Imagine an abstract simplistic world where (1) people perceive joy and pleasure only through the release of dopamine, and (2) dopamine release depends only on reward prediction errors. Such a world is quite different from the complex one we live in; in reality, neither dopamine is the only source of our happiness or our feeling of success, nor reward prediction error is the only trigger of dopamine. However, thinking about this abstract imaginary world simplifies the problem of “what do we enjoy?” and lets us discuss it with less distraction by other potentially relevant factors.

Following this thought process, we may get some interesting intuitions about our more complex real world. To do so, in what follows, I try to imagine and describe a few features of this simplistic imaginary world.

1. Joy is in the eye of the beholder

When the only thing that matters is the difference between the achieved and the expected rewards, then the expected reward is as important as the achieved reward in quantifying how enjoyable our experiences are. For example, if we increase both the expected and the achieved rewards by the same amount, then the reward prediction error, and hence the corresponding joy (or disappointment), does not change.

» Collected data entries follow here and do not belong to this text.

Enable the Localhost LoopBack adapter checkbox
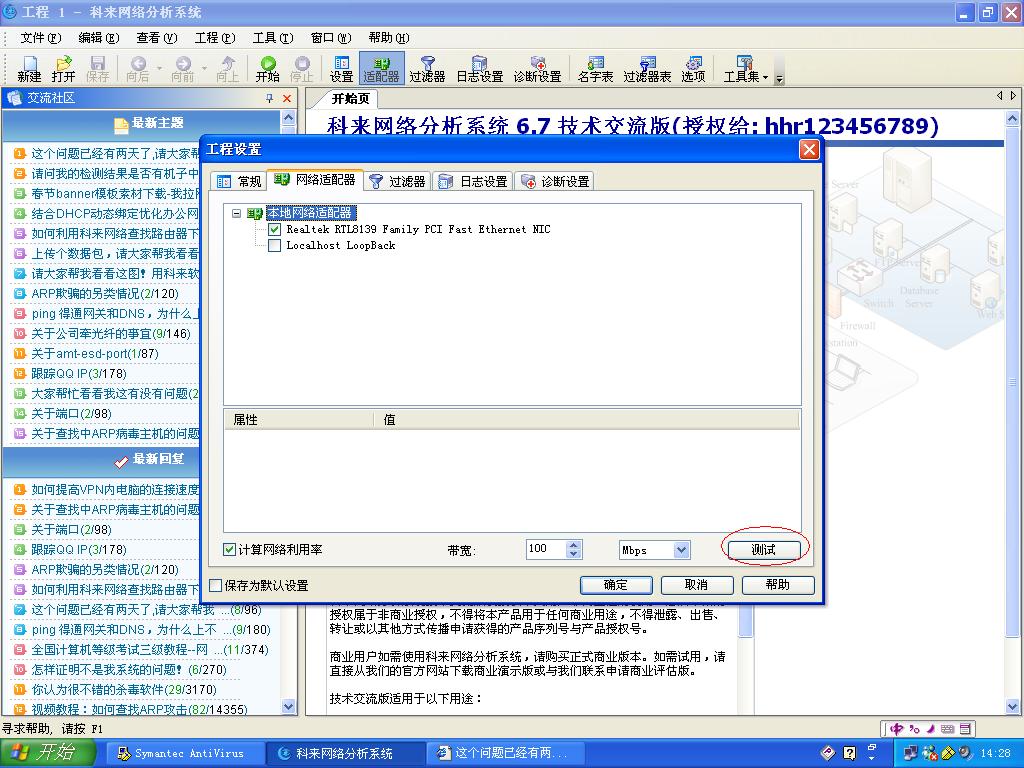This screenshot has width=1024, height=768. pos(273,244)
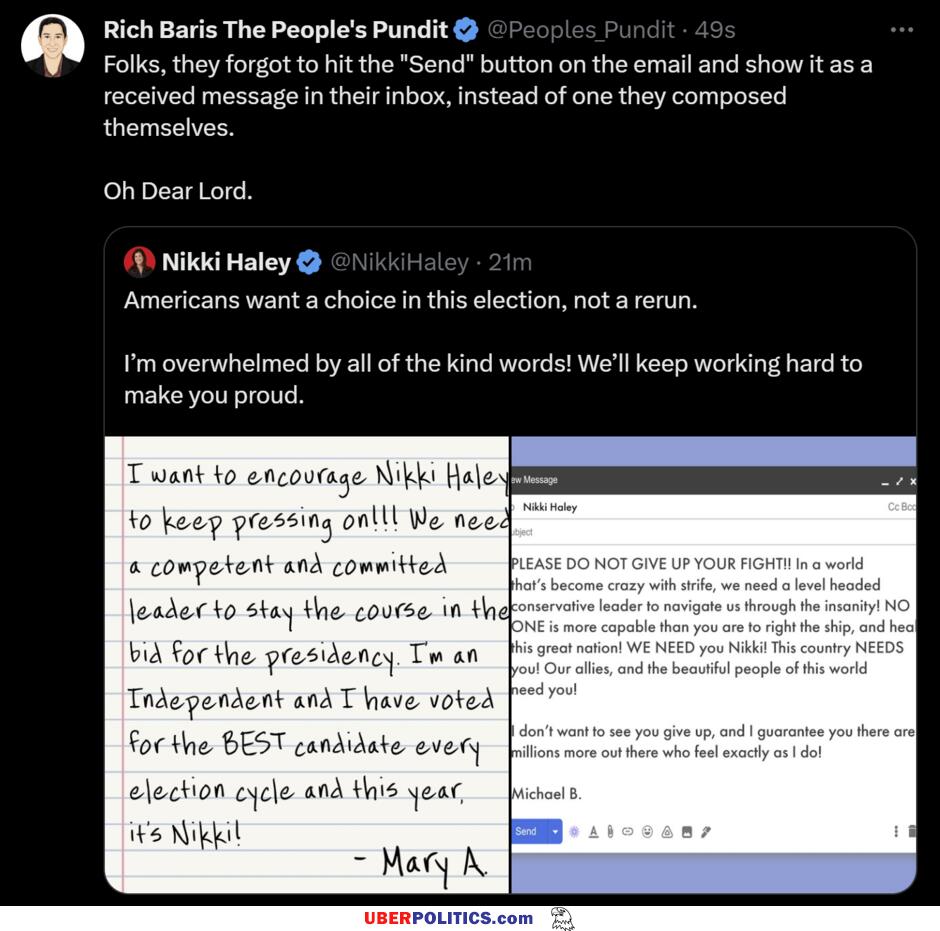Open Rich Baris's profile picture
Image resolution: width=940 pixels, height=931 pixels.
click(x=53, y=46)

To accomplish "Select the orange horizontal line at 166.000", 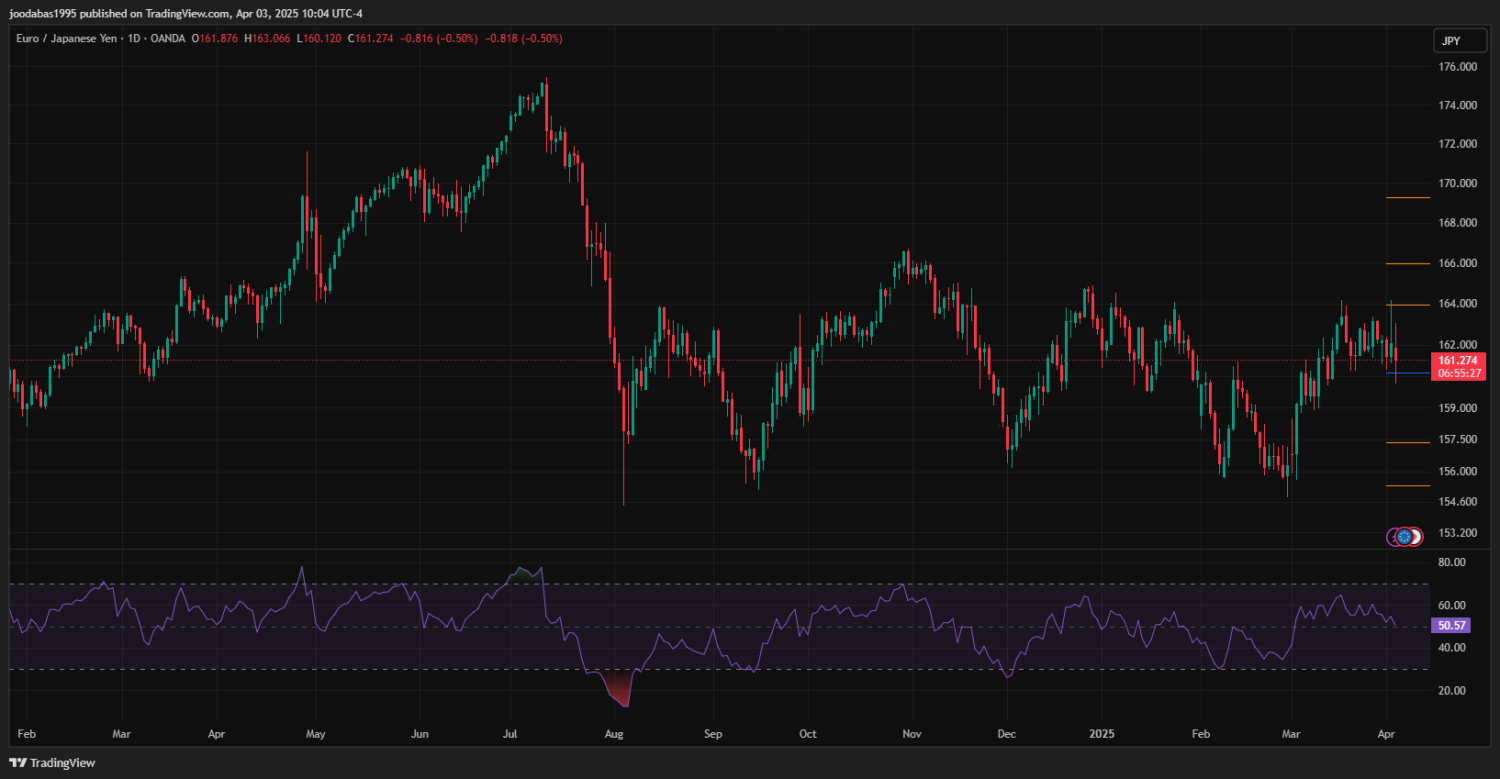I will [x=1407, y=264].
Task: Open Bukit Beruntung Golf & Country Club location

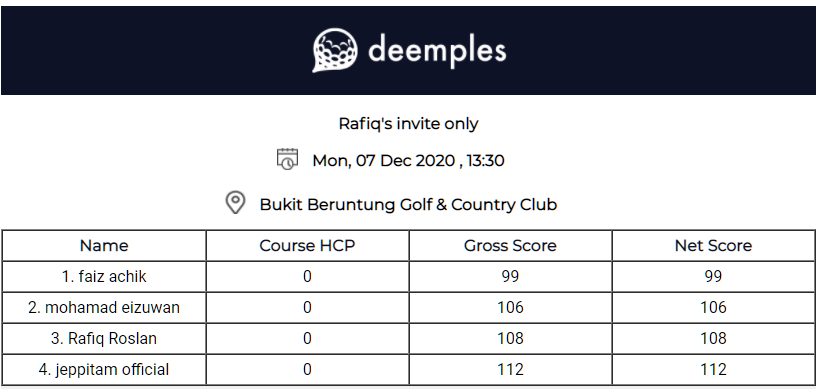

More intuitively, if you take a person and suddenly increase their income by a huge amount but also significantly increase their expectations about their day-to-day life, then you cannot be sure that you have made their life "happier". To make them have a happier life, assuming their income plays a role in their happiness, you need to increase their income faster than how they increase their expectations! With similar reasoning, there is no guarantee that rich people who are used to their luxurious lives enjoy the world more than the average.

In summary, in a world where everything is about reward prediction error, everything also takes up a more relative nature.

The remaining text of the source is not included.